All I saw was lots of DRC errors in eeschema about power pins not being connected to anything. I tried to find out what was going on, and suspected that Eagle2Kicad had imported my power pins wrong: I had the power pins in a corner of my Eagle schematic, surrounded by decoupling capacitors, but in Kicad they were showing up as complete IC’s instead of just pins: the script had turned the power pins into separate units inside each IC, but had gotten the unit numbers wrong in the schematic, so the entire IC’s were showing up in the Kicad schematic where only the power pins should be.
I removed the IC’s to clean up the schematic because I wanted to fix some other problems first (for example, if you connect two signals to a bus in Kicad in the same location on the schematic, they are connected (shorted), whereas in Eagle, you can’t even connect multiple signals to each other because a net can only have one name; if you try to do it anyway, you’ll have to rename one of your nets.
I read some information about how power pins should work in Kicad and found out that they’re usually implemented as invisible pins: they don’t show up in the schematic but all invisible pins with the same name are considered connected. I’m not sure whether I like the idea of hiding information like that, but there you have it, that’s how the Kicad engineers do it apparently. But when I tried to do the same, I couldn’t make it work. I kept getting DRC errors about power pins not being connected, and in my PCB design (which is still all rats nest) the power pins were showing up as non-connected. Also, when I added PWR_FLAG symbols to my schematic (which the tutorials said I should do to fix other DRC errors which I wasn’t getting), I started getting other errors saying I had connected multiple power outputs together.
Then after I made a simple schematic of a 7400 connected to a DB-9 connector, and compared the net list with my own net list, I discovered that while my .net file didn’t have a net for GND or VCC, it *did* have a *symbol* for those. I remembered that I had created those for the Eagle design, but I didn’t think of checking them; after all, I could hit P for “Add Power Symbol” and type VCC or GND to add them, and Kicad wasn’t complaining. So, more or less on a hunch, I decided to just delete the old VCC and GND symbols from the library that was generated by the Eagle2Kicad script (propeddle-cache.lib).
The schematic editor was now finding the power symbols in the power library instead of in my library, so nothing was lost in my schematic. I just had to add some wire because my symbols had been bigger than the standard ones that Kicad provides. But after I wired them all up and added the PWR_FLAG symbols as instructed, all DRC errors had gone and guess what: PcbNew was showing all the GND and VCC pins connected!

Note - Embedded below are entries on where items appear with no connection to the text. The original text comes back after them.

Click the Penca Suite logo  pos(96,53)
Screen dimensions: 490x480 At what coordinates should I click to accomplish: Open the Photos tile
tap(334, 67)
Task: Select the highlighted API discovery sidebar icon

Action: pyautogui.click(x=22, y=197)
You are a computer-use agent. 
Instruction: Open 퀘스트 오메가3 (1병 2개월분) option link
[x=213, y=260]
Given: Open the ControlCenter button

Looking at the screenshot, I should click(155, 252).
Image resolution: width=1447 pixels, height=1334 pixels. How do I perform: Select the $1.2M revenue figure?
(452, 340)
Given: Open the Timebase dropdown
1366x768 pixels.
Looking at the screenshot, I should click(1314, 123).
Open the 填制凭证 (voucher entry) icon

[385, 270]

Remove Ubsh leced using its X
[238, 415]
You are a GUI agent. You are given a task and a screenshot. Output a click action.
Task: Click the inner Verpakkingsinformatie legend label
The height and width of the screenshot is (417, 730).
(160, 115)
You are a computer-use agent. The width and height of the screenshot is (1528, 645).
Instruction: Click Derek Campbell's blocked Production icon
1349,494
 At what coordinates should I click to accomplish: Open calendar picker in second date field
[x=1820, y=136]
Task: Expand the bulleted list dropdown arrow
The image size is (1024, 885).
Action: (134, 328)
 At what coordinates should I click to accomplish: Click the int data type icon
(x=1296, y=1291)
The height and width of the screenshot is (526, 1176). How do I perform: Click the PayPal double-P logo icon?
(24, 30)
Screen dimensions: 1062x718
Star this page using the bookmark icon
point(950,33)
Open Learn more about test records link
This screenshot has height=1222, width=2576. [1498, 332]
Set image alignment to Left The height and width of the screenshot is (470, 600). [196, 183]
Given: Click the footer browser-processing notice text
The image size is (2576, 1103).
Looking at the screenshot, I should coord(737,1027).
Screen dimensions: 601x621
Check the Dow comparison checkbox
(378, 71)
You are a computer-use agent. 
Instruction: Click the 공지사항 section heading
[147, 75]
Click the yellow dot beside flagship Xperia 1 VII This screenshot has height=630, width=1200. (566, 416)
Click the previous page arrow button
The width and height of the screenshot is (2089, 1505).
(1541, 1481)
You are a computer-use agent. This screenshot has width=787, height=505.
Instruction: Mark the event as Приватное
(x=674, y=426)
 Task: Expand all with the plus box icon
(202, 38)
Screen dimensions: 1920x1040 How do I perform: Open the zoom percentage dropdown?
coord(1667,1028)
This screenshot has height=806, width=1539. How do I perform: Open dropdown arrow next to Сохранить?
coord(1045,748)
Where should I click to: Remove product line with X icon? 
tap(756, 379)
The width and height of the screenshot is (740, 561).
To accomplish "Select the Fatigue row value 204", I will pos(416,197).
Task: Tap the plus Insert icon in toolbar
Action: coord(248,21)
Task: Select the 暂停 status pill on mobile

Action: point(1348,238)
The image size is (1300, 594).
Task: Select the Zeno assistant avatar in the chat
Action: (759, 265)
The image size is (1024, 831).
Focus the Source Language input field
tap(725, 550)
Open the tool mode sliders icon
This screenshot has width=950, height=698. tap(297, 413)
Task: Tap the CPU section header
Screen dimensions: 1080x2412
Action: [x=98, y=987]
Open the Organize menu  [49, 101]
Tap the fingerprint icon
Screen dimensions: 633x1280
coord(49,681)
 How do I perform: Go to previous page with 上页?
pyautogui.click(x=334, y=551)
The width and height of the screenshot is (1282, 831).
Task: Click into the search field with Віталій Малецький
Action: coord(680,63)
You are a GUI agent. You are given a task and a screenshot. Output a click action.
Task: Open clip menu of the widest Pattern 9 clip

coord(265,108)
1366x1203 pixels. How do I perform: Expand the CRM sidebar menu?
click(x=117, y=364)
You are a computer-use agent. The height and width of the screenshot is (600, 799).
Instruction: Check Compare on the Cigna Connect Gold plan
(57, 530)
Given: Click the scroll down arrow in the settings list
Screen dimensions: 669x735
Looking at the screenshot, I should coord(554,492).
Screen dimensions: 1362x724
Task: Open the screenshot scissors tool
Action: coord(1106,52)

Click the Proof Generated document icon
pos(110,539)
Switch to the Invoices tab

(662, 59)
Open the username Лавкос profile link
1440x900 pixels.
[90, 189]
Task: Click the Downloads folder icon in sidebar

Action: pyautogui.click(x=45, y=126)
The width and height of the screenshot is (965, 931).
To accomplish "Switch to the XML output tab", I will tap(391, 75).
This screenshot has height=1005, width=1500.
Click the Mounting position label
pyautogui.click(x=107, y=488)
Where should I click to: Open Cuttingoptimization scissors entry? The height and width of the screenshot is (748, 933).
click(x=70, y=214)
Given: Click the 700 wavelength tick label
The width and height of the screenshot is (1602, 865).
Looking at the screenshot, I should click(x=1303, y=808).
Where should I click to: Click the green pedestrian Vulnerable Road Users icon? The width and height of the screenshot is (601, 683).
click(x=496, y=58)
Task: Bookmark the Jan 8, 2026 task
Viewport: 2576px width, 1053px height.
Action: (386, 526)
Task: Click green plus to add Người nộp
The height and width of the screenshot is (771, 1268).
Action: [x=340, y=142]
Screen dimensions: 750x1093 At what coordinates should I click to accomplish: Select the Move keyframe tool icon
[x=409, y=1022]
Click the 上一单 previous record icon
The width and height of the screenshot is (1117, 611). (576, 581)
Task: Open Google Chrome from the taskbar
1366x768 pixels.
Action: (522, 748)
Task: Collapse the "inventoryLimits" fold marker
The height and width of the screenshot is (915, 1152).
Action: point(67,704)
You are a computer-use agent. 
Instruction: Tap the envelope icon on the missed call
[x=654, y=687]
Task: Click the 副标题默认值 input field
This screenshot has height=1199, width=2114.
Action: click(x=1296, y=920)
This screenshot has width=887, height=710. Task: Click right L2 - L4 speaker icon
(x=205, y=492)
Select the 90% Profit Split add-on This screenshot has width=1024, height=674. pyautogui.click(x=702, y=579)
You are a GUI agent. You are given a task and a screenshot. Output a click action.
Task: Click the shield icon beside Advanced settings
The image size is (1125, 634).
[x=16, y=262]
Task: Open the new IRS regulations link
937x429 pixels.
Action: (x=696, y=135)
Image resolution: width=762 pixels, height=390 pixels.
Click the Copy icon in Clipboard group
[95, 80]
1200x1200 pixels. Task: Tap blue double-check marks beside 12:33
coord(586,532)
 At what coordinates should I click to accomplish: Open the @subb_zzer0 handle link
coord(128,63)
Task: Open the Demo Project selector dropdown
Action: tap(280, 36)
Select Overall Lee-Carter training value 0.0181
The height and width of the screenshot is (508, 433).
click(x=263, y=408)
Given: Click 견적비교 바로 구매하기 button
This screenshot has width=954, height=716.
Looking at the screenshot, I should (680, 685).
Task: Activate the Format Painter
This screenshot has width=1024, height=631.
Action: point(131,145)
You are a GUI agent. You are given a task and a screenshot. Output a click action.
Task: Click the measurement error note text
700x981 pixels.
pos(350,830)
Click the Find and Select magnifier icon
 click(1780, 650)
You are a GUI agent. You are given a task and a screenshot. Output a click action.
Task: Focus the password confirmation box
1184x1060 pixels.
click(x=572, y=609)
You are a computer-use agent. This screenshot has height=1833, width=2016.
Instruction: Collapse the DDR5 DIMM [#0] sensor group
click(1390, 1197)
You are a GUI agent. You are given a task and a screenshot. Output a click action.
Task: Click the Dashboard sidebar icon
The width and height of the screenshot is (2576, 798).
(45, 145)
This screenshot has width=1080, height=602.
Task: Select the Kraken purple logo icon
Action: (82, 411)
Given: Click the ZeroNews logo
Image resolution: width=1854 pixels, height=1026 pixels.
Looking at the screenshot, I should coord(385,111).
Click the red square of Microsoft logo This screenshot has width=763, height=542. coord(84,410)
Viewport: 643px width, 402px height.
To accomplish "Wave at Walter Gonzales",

I decided that my short term goal for the Kicad project is to re-generate the PCB of Rev.8A of Propeddle, so that I can focus on learning Kicad, and so that I can make sure that all the little problems are solved and there are no mistakes. After that, I’ll clean it up so that it’s better readable: I want to use wires (not just labels) to show how signals are connected, but Kicad (unlike Eagle) doesn’t allow you to bundle signals into a bus unless they all start with the same name. It’s possible to draw a valid schematic with nothing but disjoint IC’s with a label on each pin (I know Vince Briel draws his schematics that way), but I’m “old school” in that I want to see where the connections are going. I prefer to use labels only when connections go off the page.
Later on, I’ll add additional schematic pages that will have the Propeller circuit, and another one with connectors (VGA, CVBS, Audio, power).